● **TASK INSTRUCTIONS**:
Below are entries. Copy exactly the lines running from the line that holds "Task: Expand the" to the line that holds "The image size is (1033, 1176).", with both ends included.

● **DATA EXCERPTS**:
--- START ---
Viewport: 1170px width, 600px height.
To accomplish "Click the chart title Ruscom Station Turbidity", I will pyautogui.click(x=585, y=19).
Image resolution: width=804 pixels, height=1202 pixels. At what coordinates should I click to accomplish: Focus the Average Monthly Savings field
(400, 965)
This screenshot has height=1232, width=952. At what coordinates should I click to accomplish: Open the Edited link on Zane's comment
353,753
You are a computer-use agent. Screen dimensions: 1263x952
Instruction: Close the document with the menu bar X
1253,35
--- END ---
--- START ---
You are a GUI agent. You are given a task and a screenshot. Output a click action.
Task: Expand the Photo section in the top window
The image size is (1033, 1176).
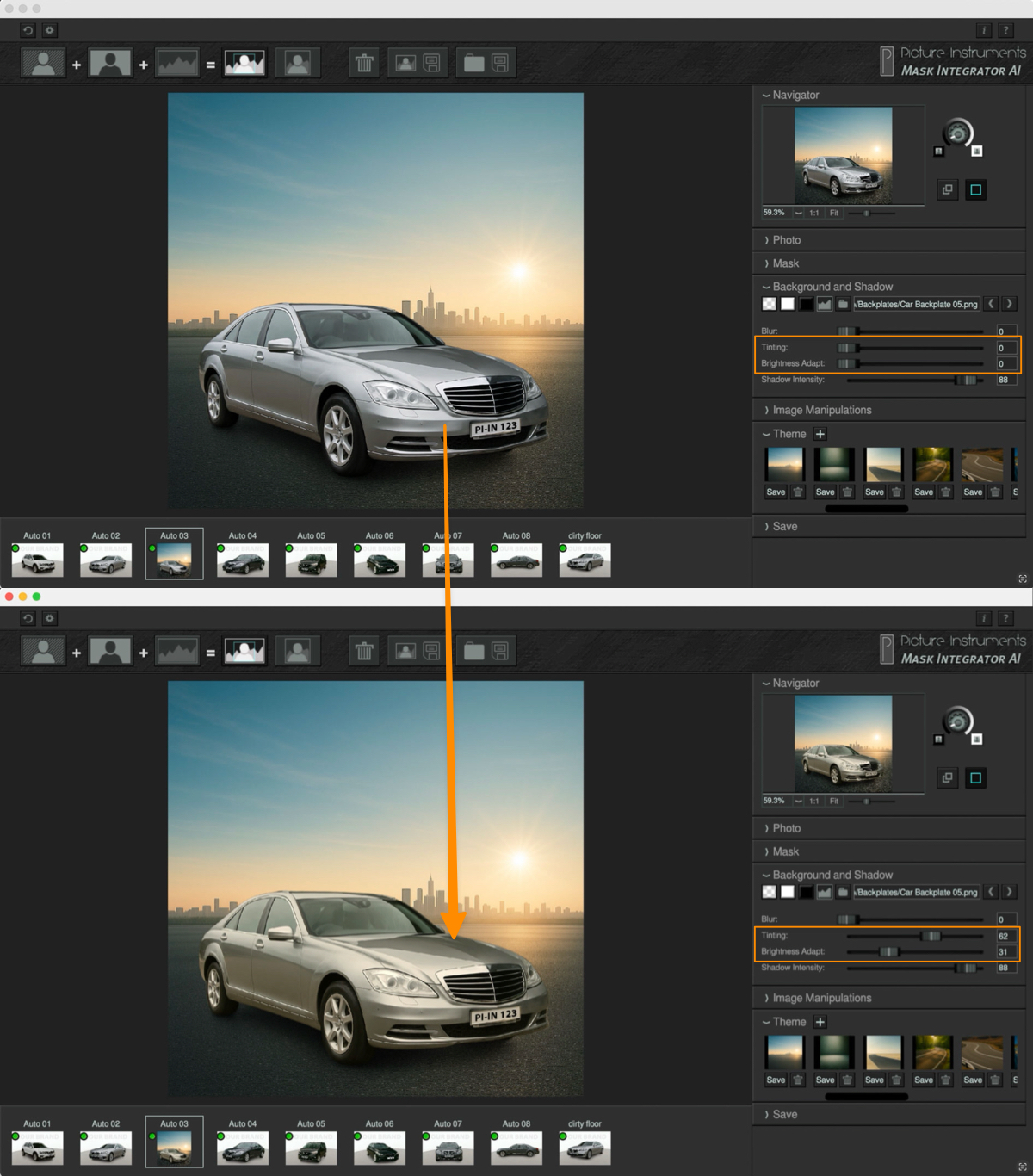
--- END ---
--- START ---
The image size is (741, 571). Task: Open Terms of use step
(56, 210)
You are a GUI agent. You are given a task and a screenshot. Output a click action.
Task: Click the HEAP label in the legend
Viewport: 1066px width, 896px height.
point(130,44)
--- END ---
● **WRITTEN REPLY**:
Task: Expand the Photo section in the top window
The image size is (1033, 1176).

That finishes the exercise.